_Work item_:
Omit all pictures. Print the remaining lines exactly, from the start of the data through the line containing "Click the globe public-visibility icon".

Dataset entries
__________

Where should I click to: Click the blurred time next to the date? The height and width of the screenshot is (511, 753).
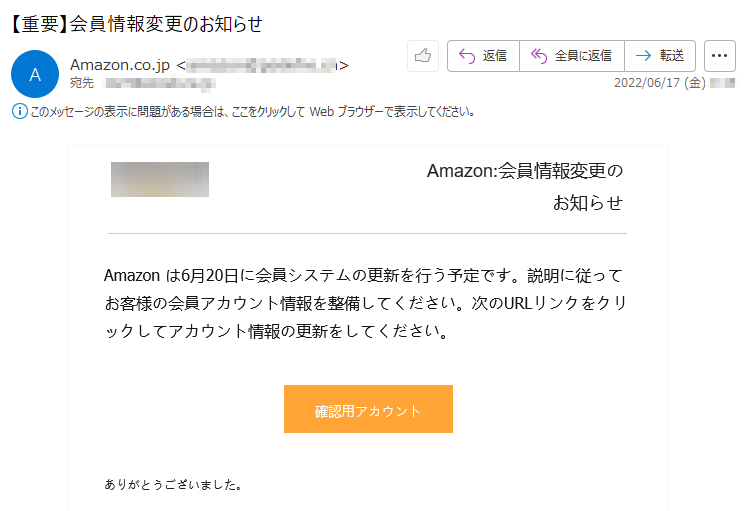click(722, 83)
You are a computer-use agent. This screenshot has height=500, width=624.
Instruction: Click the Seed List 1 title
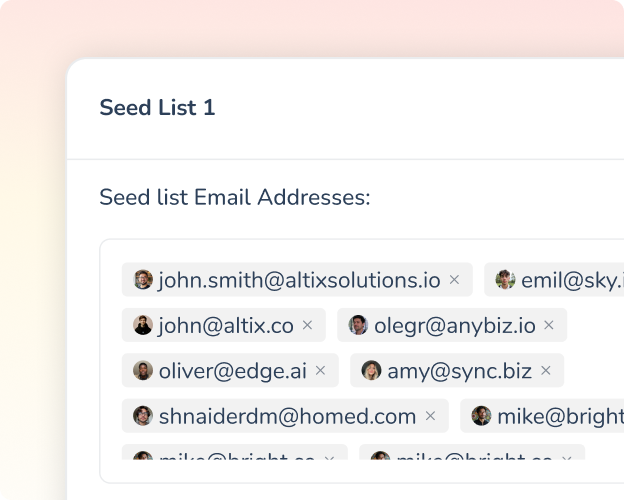(157, 107)
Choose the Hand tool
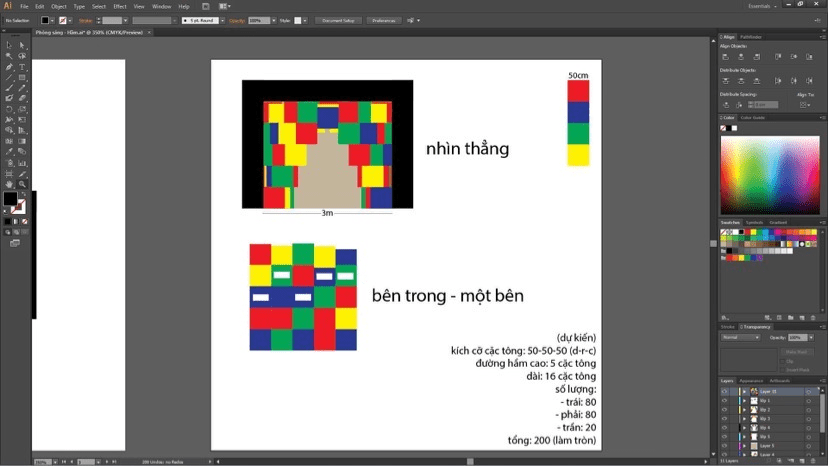Screen dimensions: 828x466 pos(9,184)
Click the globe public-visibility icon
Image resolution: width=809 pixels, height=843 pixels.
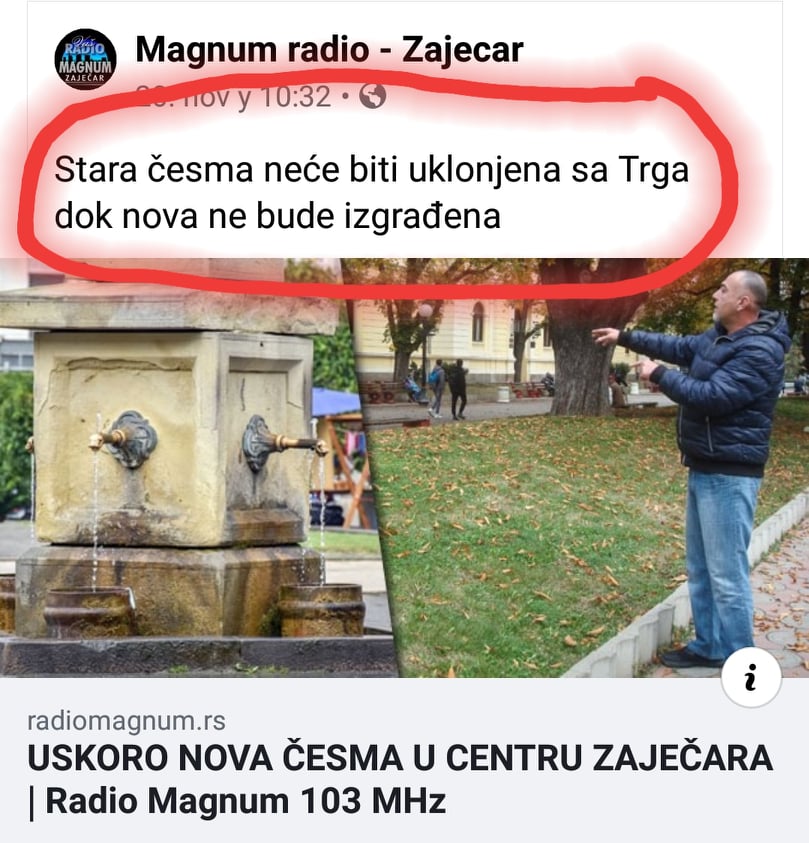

__________

_Completed exercise_:
Where should I click to: Click the blurred time next to the date? The height and width of the screenshot is (511, 753).
click(722, 83)
You are a computer-use agent. This screenshot has height=500, width=624.
Instruction: Click the Seed List 1 title
(157, 107)
Choose the Hand tool
Screen dimensions: 828x466 pos(9,184)
Click the globe public-visibility icon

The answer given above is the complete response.